Top of Input material

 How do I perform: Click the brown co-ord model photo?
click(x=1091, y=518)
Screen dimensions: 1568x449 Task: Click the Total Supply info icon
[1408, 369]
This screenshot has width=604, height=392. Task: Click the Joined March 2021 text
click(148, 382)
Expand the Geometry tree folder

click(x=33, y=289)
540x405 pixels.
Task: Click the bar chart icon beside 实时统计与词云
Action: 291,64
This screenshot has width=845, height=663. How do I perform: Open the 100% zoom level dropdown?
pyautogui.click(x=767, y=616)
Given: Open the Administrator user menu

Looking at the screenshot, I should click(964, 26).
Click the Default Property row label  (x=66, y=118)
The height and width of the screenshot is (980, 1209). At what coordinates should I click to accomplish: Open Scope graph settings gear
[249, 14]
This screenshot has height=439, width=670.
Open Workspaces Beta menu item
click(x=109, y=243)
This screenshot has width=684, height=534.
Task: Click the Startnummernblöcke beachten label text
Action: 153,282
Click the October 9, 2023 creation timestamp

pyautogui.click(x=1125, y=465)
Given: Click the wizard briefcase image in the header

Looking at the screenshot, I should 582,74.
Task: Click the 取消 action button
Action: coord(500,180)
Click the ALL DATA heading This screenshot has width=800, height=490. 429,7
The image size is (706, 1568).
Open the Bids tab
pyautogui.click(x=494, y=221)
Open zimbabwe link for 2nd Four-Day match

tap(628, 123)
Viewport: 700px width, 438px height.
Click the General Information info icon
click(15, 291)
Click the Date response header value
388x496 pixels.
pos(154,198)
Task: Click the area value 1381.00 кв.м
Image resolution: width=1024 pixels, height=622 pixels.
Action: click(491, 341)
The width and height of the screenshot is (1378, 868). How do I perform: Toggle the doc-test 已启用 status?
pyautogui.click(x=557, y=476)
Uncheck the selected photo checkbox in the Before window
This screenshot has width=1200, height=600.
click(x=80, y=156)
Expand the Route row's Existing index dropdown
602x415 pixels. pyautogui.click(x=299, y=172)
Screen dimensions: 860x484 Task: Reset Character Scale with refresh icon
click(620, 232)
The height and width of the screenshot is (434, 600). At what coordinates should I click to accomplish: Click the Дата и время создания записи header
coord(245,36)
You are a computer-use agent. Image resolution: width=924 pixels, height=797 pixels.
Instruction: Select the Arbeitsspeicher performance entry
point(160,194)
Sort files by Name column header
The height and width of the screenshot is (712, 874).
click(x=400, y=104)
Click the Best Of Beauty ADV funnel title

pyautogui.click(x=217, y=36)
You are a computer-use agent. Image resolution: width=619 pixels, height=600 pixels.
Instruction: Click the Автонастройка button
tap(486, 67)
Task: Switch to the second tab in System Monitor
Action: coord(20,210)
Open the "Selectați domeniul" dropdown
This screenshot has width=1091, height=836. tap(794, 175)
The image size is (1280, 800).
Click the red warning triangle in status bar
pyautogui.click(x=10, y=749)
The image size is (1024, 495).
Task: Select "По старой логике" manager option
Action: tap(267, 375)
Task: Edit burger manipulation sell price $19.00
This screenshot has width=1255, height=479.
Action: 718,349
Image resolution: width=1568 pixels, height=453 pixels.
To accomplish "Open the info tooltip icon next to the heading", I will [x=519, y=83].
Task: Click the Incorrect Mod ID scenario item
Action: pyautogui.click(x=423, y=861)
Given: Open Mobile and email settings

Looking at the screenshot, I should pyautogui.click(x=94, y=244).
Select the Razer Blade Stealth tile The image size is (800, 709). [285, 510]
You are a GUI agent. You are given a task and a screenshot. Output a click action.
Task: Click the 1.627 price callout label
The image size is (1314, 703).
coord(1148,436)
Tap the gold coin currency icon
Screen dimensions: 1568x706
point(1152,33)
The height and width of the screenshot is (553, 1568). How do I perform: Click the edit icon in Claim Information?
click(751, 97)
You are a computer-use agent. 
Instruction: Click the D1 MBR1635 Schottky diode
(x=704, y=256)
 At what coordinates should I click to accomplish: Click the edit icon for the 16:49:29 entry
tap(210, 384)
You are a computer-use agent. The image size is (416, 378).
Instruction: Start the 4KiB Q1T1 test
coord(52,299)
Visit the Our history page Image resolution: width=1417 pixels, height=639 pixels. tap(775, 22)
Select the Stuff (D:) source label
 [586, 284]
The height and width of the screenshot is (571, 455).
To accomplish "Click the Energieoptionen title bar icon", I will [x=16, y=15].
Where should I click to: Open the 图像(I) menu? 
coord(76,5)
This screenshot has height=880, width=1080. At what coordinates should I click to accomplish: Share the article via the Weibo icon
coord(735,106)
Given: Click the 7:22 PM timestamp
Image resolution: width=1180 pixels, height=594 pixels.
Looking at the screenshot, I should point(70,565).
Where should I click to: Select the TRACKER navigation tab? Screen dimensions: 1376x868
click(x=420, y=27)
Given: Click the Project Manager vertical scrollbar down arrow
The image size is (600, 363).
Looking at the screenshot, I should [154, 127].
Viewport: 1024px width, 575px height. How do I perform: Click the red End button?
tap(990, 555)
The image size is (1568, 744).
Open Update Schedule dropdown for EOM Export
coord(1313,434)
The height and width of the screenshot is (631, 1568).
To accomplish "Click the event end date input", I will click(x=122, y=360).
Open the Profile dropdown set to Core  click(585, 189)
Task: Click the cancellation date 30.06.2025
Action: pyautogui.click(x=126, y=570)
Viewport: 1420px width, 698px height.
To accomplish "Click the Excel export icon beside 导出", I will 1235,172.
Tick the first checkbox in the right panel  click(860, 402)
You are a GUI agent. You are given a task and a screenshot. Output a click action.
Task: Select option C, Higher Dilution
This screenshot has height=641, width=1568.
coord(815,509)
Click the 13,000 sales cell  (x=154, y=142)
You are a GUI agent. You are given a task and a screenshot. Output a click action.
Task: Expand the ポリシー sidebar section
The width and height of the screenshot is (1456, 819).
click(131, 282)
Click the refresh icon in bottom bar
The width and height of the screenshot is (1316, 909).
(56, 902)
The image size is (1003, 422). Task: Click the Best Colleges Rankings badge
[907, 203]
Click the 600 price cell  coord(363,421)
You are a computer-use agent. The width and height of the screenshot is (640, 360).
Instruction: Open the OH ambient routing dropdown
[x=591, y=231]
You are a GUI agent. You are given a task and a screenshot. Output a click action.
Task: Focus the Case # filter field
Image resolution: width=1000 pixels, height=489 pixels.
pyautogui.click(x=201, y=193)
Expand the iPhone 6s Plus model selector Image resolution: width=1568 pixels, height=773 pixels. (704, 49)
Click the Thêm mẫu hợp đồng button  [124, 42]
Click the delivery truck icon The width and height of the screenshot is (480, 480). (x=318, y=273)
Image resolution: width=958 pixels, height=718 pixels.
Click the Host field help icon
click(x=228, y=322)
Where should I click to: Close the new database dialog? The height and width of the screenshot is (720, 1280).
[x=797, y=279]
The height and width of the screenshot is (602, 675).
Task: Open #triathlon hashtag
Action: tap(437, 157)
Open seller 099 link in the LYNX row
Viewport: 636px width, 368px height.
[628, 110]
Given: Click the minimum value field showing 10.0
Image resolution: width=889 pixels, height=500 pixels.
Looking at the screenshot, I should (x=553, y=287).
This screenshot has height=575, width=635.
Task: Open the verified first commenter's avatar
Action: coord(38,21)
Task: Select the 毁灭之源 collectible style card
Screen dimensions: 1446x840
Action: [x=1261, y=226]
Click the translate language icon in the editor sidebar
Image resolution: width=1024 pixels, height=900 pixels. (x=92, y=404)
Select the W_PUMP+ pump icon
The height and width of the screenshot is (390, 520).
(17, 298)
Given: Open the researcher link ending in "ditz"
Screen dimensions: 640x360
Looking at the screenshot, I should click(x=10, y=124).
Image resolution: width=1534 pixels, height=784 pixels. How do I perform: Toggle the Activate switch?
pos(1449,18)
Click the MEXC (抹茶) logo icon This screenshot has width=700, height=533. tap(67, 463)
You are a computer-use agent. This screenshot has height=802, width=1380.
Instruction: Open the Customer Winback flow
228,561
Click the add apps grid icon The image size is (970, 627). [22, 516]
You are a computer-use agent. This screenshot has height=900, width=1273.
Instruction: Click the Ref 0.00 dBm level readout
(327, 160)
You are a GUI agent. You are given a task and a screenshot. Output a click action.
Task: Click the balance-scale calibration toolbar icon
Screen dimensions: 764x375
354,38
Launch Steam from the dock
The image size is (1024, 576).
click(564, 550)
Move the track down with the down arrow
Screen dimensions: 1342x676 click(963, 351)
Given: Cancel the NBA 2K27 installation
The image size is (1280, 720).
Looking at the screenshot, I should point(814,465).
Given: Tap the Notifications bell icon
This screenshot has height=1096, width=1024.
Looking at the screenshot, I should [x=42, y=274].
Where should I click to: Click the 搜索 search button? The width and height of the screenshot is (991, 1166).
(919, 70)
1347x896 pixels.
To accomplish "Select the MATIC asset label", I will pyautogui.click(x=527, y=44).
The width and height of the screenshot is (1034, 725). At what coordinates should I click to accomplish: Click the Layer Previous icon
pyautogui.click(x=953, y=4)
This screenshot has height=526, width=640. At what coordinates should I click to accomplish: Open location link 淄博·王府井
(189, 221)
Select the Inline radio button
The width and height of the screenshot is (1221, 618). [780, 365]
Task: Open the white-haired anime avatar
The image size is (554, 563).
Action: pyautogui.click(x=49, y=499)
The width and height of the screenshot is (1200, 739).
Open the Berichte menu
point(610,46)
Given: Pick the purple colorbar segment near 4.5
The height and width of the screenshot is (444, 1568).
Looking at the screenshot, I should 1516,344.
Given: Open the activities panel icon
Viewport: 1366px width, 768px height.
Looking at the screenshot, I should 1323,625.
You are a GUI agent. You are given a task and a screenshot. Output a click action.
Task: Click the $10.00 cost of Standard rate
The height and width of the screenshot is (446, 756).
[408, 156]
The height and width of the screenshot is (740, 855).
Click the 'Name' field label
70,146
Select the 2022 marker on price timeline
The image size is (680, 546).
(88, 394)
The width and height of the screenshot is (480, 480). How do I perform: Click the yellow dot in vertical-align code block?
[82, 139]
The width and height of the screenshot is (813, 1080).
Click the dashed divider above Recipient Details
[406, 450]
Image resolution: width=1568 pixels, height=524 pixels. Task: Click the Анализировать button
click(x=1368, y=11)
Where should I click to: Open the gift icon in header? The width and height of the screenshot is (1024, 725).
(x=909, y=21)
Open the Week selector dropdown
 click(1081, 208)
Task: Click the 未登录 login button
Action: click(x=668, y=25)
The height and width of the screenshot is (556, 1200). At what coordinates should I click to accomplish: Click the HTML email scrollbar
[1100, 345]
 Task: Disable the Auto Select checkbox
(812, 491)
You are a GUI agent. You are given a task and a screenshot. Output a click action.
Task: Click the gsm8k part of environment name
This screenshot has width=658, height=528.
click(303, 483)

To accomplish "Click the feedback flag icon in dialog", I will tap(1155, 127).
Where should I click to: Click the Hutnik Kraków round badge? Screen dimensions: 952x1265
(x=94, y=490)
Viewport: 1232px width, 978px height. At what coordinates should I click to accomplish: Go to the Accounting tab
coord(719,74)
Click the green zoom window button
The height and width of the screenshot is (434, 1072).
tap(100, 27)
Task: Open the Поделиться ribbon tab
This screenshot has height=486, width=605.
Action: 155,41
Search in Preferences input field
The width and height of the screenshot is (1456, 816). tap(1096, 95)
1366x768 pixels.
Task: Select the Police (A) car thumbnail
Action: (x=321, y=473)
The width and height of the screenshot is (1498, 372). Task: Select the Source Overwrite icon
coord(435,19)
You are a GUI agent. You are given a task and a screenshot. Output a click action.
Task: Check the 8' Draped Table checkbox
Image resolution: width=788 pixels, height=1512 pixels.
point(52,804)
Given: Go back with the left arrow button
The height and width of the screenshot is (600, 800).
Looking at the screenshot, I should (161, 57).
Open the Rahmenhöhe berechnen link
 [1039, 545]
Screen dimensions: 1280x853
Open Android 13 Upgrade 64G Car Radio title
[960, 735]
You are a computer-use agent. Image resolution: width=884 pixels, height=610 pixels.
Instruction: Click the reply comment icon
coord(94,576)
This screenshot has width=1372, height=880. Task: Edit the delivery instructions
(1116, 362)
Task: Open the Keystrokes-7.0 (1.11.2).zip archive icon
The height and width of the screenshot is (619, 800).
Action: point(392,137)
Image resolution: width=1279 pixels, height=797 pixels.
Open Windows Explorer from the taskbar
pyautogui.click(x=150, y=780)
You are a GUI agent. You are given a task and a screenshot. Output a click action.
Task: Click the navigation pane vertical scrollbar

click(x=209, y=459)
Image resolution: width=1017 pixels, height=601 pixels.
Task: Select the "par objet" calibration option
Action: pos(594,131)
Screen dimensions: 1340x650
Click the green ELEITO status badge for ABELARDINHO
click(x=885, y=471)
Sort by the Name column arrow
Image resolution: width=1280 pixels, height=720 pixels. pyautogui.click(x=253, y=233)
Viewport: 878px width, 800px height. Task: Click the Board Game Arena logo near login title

Bottom of Input material

What is expected: For this exercise, please output exactly the lines above starting at the line with "Task: Click the balance-scale" and ending at the line with "Given: Cancel the NBA 2K27 installation", ends included.

Finished task:
Task: Click the balance-scale calibration toolbar icon
Screen dimensions: 764x375
354,38
Launch Steam from the dock
The image size is (1024, 576).
click(564, 550)
Move the track down with the down arrow
Screen dimensions: 1342x676 click(963, 351)
Given: Cancel the NBA 2K27 installation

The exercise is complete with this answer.